Coroner: Asiana victim was alive when struck by fire truck
SAN MATEO, Calif. A teenager survived the Asiana Airlines crash in San Francisco only to be struck and killed by a fire vehicle rushing to fight a blaze that broke out on the plane, authorities said on Friday.
Ye Meng Yuan, 16, a Chinese student, died of "multiple blunt injuries" from being run over by what officials believe was a special firetruck used to spread fire-suppressing foam.
San Francisco Fire Chief Joanne Hayes-White apologized to Yuan's family and said she was trying to arrange a meeting with them.
"It's very difficult and devastating news for all of us," Hayes-White said. "We are heartbroken."
The family was upset after learning the details of the girl's death and wants the girl's body returned to China, San Mateo County Coroner Robert Foucrault said.
"It was a difficult conversation," he said.

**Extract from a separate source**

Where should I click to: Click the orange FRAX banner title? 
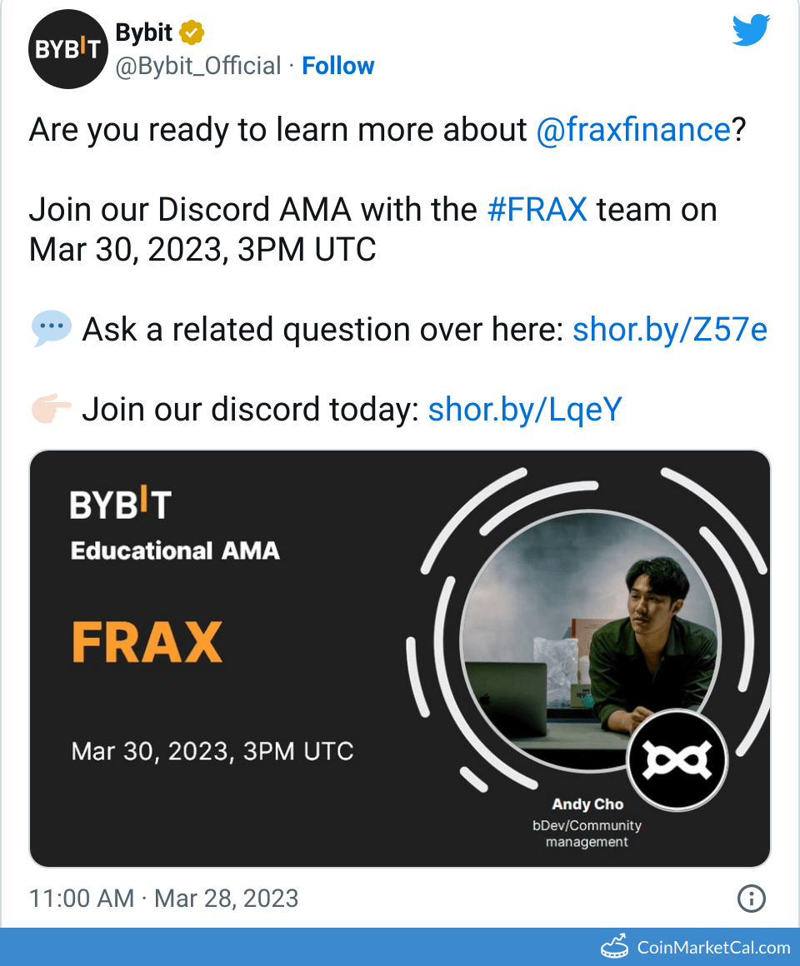148,642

It was unclear how the teenager got from the airplane to the spot where she was killed. Investigators believe she was down on the ground and not standing up during the "volatile" and "dangerous" aftermath of the plane crash, Hayes-White said.

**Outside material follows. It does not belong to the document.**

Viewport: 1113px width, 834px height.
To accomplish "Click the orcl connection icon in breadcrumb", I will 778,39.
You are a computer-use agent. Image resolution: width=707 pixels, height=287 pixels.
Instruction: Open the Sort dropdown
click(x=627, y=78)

The circumstances are being investigated by San Francisco police and the National Transportation Safety Board.
Foucrault declined to go into detail on how he determined the teenager was alive before she was struck, but said there was internal hemorrhaging that indicated her heart was still pumping at the time.

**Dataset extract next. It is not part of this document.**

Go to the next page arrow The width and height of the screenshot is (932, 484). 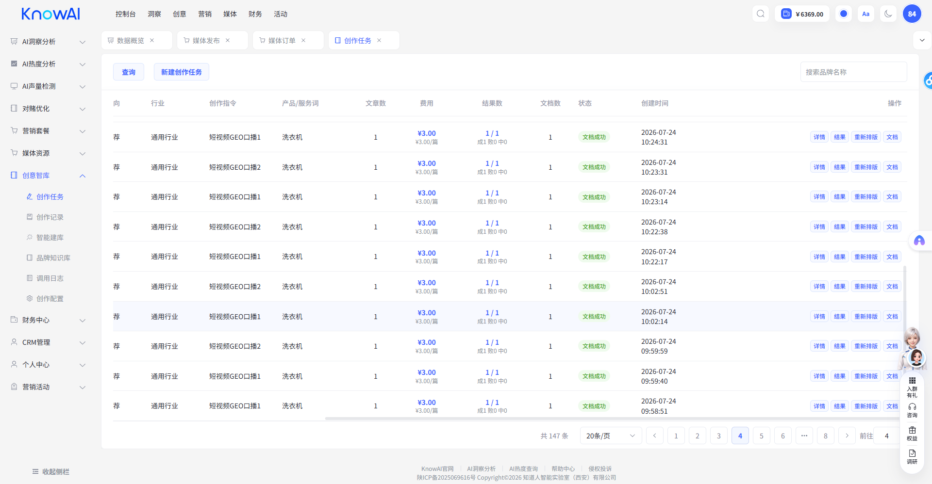click(847, 436)
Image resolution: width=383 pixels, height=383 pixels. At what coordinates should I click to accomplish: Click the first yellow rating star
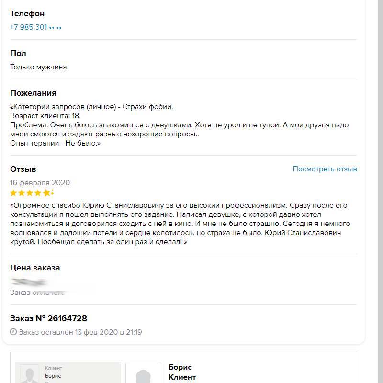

Authorities confirmed last week that Yuan was hit by a vehicle racing to extinguish flames that broke out on the Boeing 777 during the July 6 crash.
Police said she was on the ground and covered in fire-retardant foam that rescuers had sprayed on the wreckage.
Yuan and her middle school classmate, 16-year-old Wang Linjia, died at San Francisco International Airport. The other victim, 15-year-old Liu Yipeng, died at a hospital July 12. Dozens of others were injured, though most not seriously.
Yuan and Linjia were students at Jiangshan Middle School in Zhejiang, an affluent coastal province in eastern China, Chinese state media has reported.
They were part of a group of students and teachers from the school who were heading to summer camp in Southern California. Yuan and Linjia were seated at the back of the plane, federal investigators have said.
Meanwhile, the probe into the crash itself continues. Investigators have said the plane came in too low and too slow, clipping its landing gear and then its tail on a rocky seawall just short of the runway.